Por Martín Cinzano
Carcaj.cl, 02.09.2018
A la mitad de este verso
Roberto Bolaño me hace una pregunta idiotamente dostoievskiana y lo perdono es
poeta el huevón y en su patria donde está sentado (riente soberano) en una
verga de burro el cadáver de Nicanor Parra, mueren quelonios, batracios,
grillos, palomitas, ardillas de inquieta cola, pavorreales de hermoso abanico,
niños, ladillas en los testículos, putas, sobrenombres, fantasmas, hombres, señoras
y señores dando vuelta a la plazuela, el arca de Noé en pleno
y todo
contra su muy puta y muy perra y muy leal voluntad
y todo
contra su muy puta y muy perra y muy leal voluntad
Orlando
Guillén, Versario pirata (1979)
En escritores como Ernest Hemingway, José Revueltas o Jack
Kerouac hay ciertos espacios entre biografía y obra por donde se cuela toda una
imaginería, como las invenciones infantiles que a la postre acaban
convirtiéndose en pequeños mitos, privados y públicos: un relato que alguien se
cuenta frente al espejo, agregándole o restándole a cada tanto nuevos detalles.

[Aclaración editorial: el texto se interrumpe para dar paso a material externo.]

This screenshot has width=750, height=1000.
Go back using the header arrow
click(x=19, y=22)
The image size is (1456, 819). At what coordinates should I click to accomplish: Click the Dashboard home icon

Y uno de los más visitados territorios en estos autorrelatos es el de la
guerra; haber estado en la guerra,
cualquier tipo de guerra, personal o colectiva, sangrienta o puramente
literaria, revolucionaria o imperialista, para, desde ahí, montar una obra como
el ajado documento de un sobreviviente. ¿Es que el silencio de quienes vuelven
de esos campos, al cual se refería Walter Benjamin, se troca por la locuacidad
megalómana de los escritores, reacios a aceptar o harto dispuestos a disimular
aquel dictum según el cual “somos
pobres en historias memorables”? En Chile, el caso cómico, desbordado, es el de
Vicente Huidobro, destacado mitómano que regresó de la Segunda Guerra Mundial
cargando un teléfono que, según él, pertenecía a Hitler. Roberto Bolaño, que
después de todo era un narrador, construyó un relato más sólido, y su obra
narrativa, podría afirmarse, en buena parte es otra construcción del mito del
sobreviviente, pero con implicancias y estrategias particulares que impactan
directamente en su lectura.
Desde 1968 Bolaño fue un inmigrante chileno en México. Después
viene ese interregno biográfico, tan vivencial y tan ficticio: en resumen,
viaja “por tierra y por mar” a Chile, a “participar en la construcción del
socialismo”; cae detenido; es liberado gracias a un par de policías que lo
reconocen como antiguo compañero de liceo; regresa a México y en el camino
—capítulo huidobriano— dice llegar a conocer a los asesinos de Roque Dalton.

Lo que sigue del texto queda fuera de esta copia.